Liberty at a loss

RENO, Nev. — Several hundred conservative activists met over the weekend in Orange County, Calif., and Reno, Nev., to discuss issues, the GOP and the political role they hope to play in 2008 and beyond. Anyone who attended either meeting would come away convinced that while the conservative movement is alive and well in the West, its foot soldiers are as confused and disoriented as many of the movement’s leaders.

The California gathering, chaired by Michael Reagan, featured numerous California conservative politicos, pundits and writers who are even more disappointed with the governor they helped elect than their national counterparts are with President Bush and GOP congressional leaders. Those who came together in Reno were both a bit more libertarian and even more disgruntled.

Members of both groups say they share the values articulated in the past by conservative leaders like Bill Buckley, Barry Goldwater and Ronald Reagan, but when you listen to them closely and to their reactions to some of those invited to speak to them on today’s issues and challenges, you have to wonder. Many of them, in fact, seem quite capable of holding contradictory views on a wide variety of issues without realizing that they do so.

For example, at the more libertarian meeting in Reno, the organizers put together a panel discussion that was essentially a debate on immigration policy at which those panelists who favored any immigration at all were lucky to escape with their scalps. These libertarians, in a conference-supported straw poll, voted for Rep. Ron Paul (R-Texas) over Mitt Romney and Rep. Duncan Hunter (Calif.), the two GOP contenders who actually attended, but seemed as obsessed as the Bush Justice Department with internal threats to our national security from Muslims and Mexicans.

At both conferences, there were more than a few attendees who favor the presidential candidacy of former New York Mayor Rudy Giuliani (R) either out of a fear that he may be the only contender who can handle Sen. Hillary Rodham Clinton (D-N.Y.) or because “he won’t take any guff from terrorists and their sympathizers,” as one put it. And in Reno, Hunter’s protectionist policies seemed as popular among free-market libertarians as they might be in a union hall. 

If you find all this confusing, you aren’t alone. Several of the same activists discussing the need to abandon a GOP they believe has abandoned them argued within minutes that conservatives have to support Rudy for president because only he can save the nation from Hillary … and they do so with a straight face.

As I flew back from these conferences, I spent some time thinking about these apparent contradictions and managed to convince myself that the problem stems in part from the fact that once one becomes an activist and obsessed with the issues of the day it is far too easy to forget the basic issues that led to that involvement as one keys off political allies and opponents with tactical rather than strategic agendas.

Indeed, many activists today are for or against things not because they have thought them through but because someone they admire says they should be. This is nothing new, but with the growth of political niche-marketing via radio, cable and the Internet, it can make for a rather strange brew. I have, for example, met countless conservatives who take a position largely because Sean Hannity or National Review or Bill Kristol have urged them to do so, and my liberal friends are just as prone to assume that anything their champions suggest must be right.

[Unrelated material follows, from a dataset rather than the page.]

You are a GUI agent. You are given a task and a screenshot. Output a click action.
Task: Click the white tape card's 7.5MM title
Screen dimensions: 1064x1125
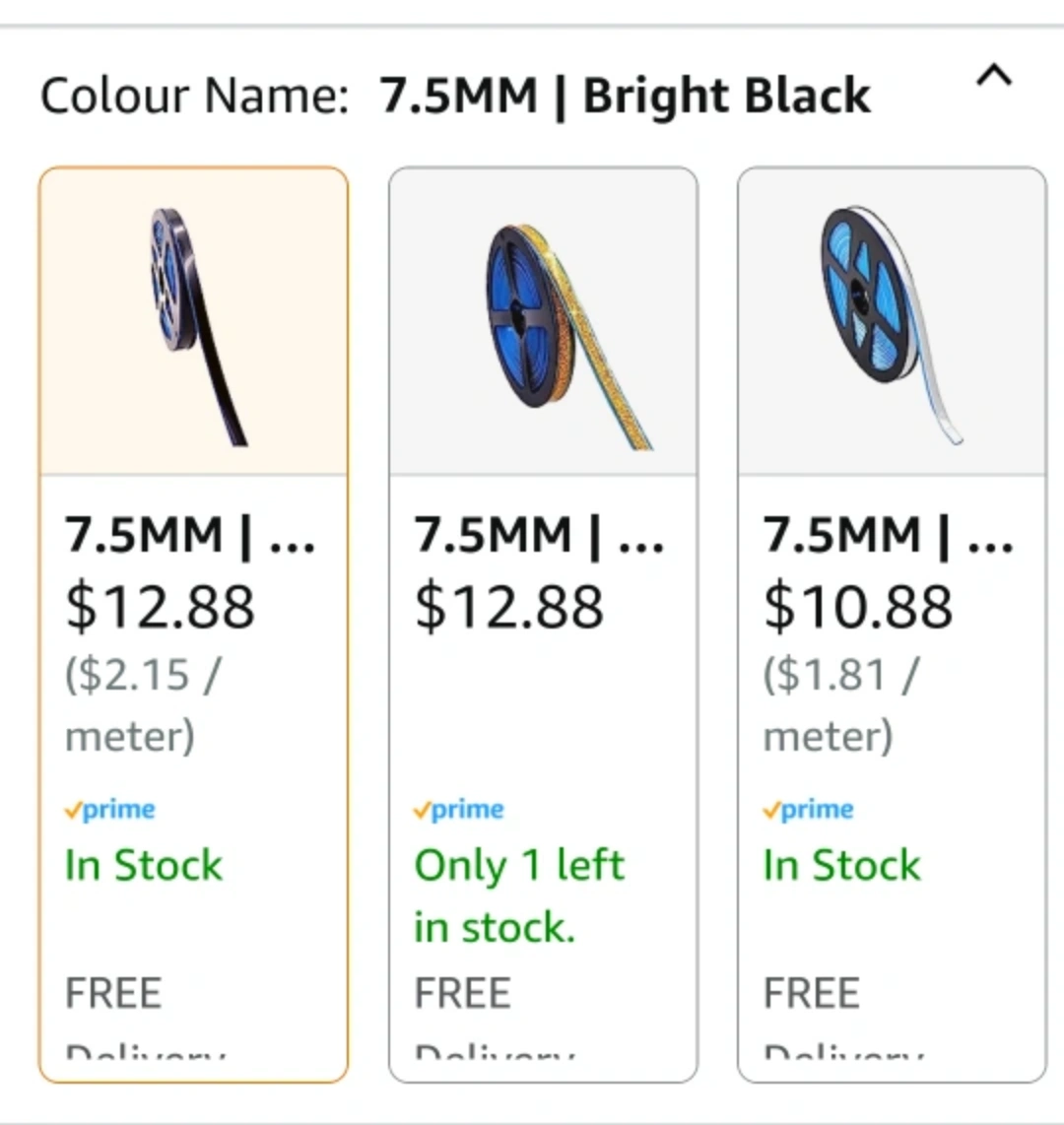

Opinion leaders are, of course, important, and I take some comfort in the fact that I believe the opinion leaders of the right are more apt to be correct on the issues than their liberal counterparts, but no one should follow anyone blindly. There was never a political leader more revered on the right than Ronald Reagan, but when he at one point favored a tax increase that his supporters in Congress and his party thought wrong, they didn’t hesitate to stand up to his White House and suggest that, hero or not, he was wrong.

That sort of thing doesn’t happen all that much anymore, but it should. Back in 1964, the late Barry Goldwater, who most of us consider the political founder of the modern conservative movement, stood up to his party’s leaders and wrote in his “Conscience of a Conservative” that it was conservatives’ obligation to judge for themselves whether a particular policy deserved support based on their answer to one relatively simple question: “Does it maximize liberty?”

One wonders how many conservatives ask that question today.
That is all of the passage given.